Ever since the first missing child's picture appeared on the side of a milk carton we have used the public as a very important part of the recovery process.  All of us have watched Adam Walsh in his TV crusade, "Americas Most Wanted" bring criminals and fugitives to justice.  It is the public that becomes the tool that can aid law enforcement to eventually apprehend dangerous murderers and rapists from our midst. Maybe once again the public can again help locate a lousy art thief.

Yesterday, a dear friend and painting instructor, Lily Adamscyzk had a prize possession go missing.  No it wasn't a kidnapping of a child or a family member, but rather a painting that she calls "A Night in Paris" was apparently stolen right out of her gallery here in Las Vegas. Currently, there are no real leads as to who perpetrated the theft or where the painting is located.  You might be thinking how could I compare the theft of a piece of art to that of a kidnapped child and while I know nothing compares to the well being and life of a fellow human; as an artist your paintings become a very real part of your life.  Often, so much of your identity and energy is poured into the work that you develop a very strong emotional attachment.  I know that this whole affair has taken a toll on my friend.

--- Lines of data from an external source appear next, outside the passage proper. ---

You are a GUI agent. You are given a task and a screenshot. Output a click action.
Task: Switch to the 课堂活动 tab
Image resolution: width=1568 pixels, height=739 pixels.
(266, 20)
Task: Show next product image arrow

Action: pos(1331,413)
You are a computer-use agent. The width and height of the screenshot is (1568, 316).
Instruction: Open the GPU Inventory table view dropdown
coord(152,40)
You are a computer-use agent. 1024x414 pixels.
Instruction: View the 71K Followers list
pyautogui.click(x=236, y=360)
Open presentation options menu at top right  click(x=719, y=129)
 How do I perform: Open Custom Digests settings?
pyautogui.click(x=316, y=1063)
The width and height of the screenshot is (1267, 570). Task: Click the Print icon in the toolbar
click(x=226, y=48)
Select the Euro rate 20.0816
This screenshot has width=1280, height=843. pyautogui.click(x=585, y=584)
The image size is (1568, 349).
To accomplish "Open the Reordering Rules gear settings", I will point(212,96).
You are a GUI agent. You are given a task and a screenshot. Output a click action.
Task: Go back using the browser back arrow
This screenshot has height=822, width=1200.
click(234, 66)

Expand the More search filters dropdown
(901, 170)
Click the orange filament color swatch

When I spoke to Lily last night she explained, "That only a few times in an artists life do you create a piece of art that turns out exactly the way you had hoped and that you are completely proud of and this piece is that to me.  It's like having a child and he is lost and I don't know where he is tonight."

Take a good look at this very distinctive 24" x 36" gallery wrapped oil painting of the Las Vegas skyline and then consider the risk that every artist takes to show their work in a public venue.  I hope that the final outcome of this story will be the recovery of the piece. Doing a little research on stolen art I discovered that there are many famous works of art stolen over the century. I didn't realize that the "Mona Lisa" was stolen in 1911 and recovered several years later and Edvard Munch's "The Scream" has actually been stolen twice. Not sure why anyone would bother with that one.

1 comment:

  1. Thank you Julie for putting so much into helping me find this piece! I so appreciate your support and friendship! Fyi,the painting is actually 24x36 gallery wrap...I was not thinking about the scale so much when I spoke with you about the theft and quoted the incorrect size...Thank you again so much! Lily :)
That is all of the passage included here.